_Tasks for this exercise_
A – Please reproduce the passage of the operating income and expense text from "Total other operating expense for" to "of $1.0 million.".
B – Carry on the operating income and expense text from the point where it stops.

— start Text excerpt —

For the nine months ended September 30, 2012, total other operating income of $42.8 million increased by $7.8 million, or 22.4%, from the comparable prior year period. The increase was primarily due to higher gains on sales of residential mortgage loans of $6.7 million, higher rental income from foreclosed properties of $2.8 million, higher investment securities gains of $0.5 million and higher unrealized gains on outstanding interest rate locks of $0.4 million, partially offset by a non-cash loss on the change in fair value of a derivative liability of $1.2 million, lower service charges on deposits accounts of $0.8 million and lower income from bank-owned life insurance of $0.8 million.

Other Operating Expense

Total other operating expense for the third quarter of 2012 was $39.8 million, compared to $48.8 million in the comparable prior year period. The decrease was primarily attributable to a one-time loss on the early extinguishment of debt recorded in the third quarter of 2011 of $6.2 million, lower charitable contributions of $5.0 million, a lower provision for repurchased residential mortgage loans of $2.5 million and an accrual of a $1.2 million settlement of a class action lawsuit recorded in the third quarter of 2011. These decreases were partially offset by higher net credit-related charges (which include write-downs of loans held for sale, foreclosed asset expense, and changes in the reserve for unfunded commitments) of $5.4 million, higher salaries and employee benefits of $1.4 million and higher amortization expense related to our mortgage servicing rights of $1.0 million.

For the nine months ended September 30, 2012, total other operating expense of $114.7 million decreased by $12.3 million, or 9.7%, from the comparable prior year period. The decrease was primarily attributable to the aforementioned loss on the early extinguishment of debt recorded in the third quarter of 2011 of $6.2 million, a lower provision for repurchased residential mortgage loans of $5.5 million, lower charitable contributions of $5.1 million and lower insurance expenses of $2.9 million. These decreases were partially offset by higher salaries and employee benefits of $5.2 million, higher amortization and impairment of other intangible assets of $2.6 million and higher net credit-related charges of $1.1 million.

— end Text excerpt —
— start Information shown —

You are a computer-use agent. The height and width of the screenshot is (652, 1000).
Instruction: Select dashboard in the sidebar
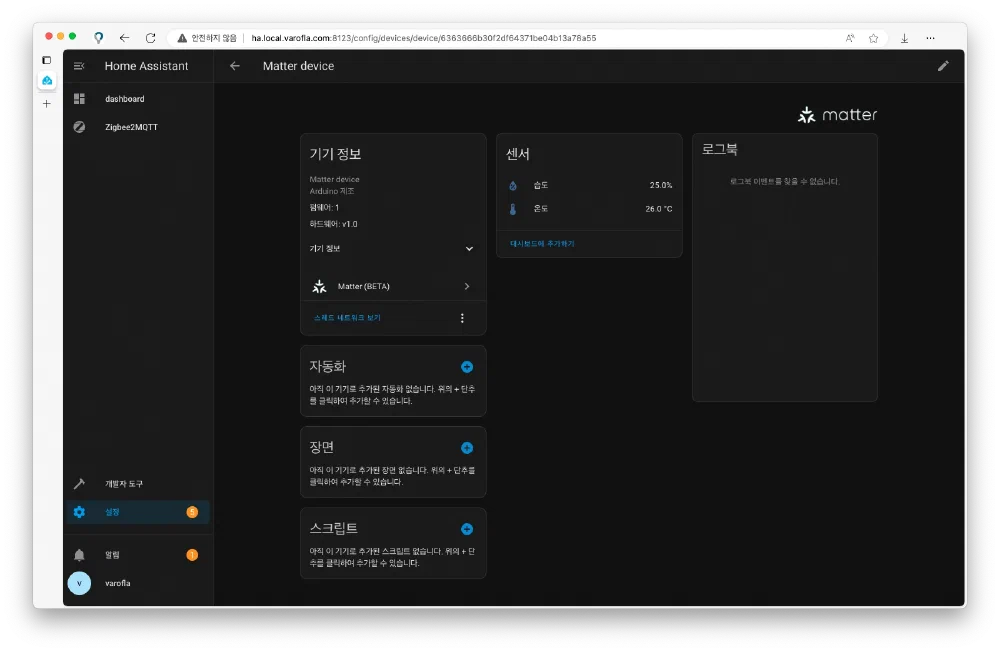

— end Information shown —

_Per-task outputs_
A –
Total other operating expense for the third quarter of 2012 was $39.8 million, compared to $48.8 million in the comparable prior year period. The decrease was primarily attributable to a one-time loss on the early extinguishment of debt recorded in the third quarter of 2011 of $6.2 million, lower charitable contributions of $5.0 million, a lower provision for repurchased residential mortgage loans of $2.5 million and an accrual of a $1.2 million settlement of a class action lawsuit recorded in the third quarter of 2011. These decreases were partially offset by higher net credit-related charges (which include write-downs of loans held for sale, foreclosed asset expense, and changes in the reserve for unfunded commitments) of $5.4 million, higher salaries and employee benefits of $1.4 million and higher amortization expense related to our mortgage servicing rights of $1.0 million.

B –
 
48

 
Income Taxes

We did not recognize any income tax expense in the nine months ended September 30, 2012 or 2011, as we continue to recognize a full valuation allowance against our net DTAs, which was first established in the third quarter of 2009. The establishment of the valuation allowance was primarily based upon our recent net operating losses and the existence of a three-year cumulative loss, which led to our conclusion that it was more likely than not that our DTAs would not be fully realized. In determining the extent of the valuation allowance, management also considered, among other things, carryback/carryforward periods available to us and trends in our historical and projected earnings.

During the nine months ended September 30, 2012, we decreased our valuation allowance against our net DTAs by $14.0 million to $148.3 million at September 30, 2012 from $162.3 million at December 31, 2011. Of the total decrease to the valuation allowance, $11.1 million was recognized as a non-cash credit to income tax expense, while $2.9 million was debited to accumulated other comprehensive income (“AOCI”).

As noted in “— Recovery Plan Progress —,” we have reported seven consecutive quarters of profitability since our recapitalization in February of 2011.  If we are able to maintain this positive trend, we may be able to begin reversing the valuation allowance sometime in fiscal 2013.

Financial Condition

Total assets at September 30, 2012 of $4.31 billion increased by $176.8 million from $4.13 billion at December 31, 2011.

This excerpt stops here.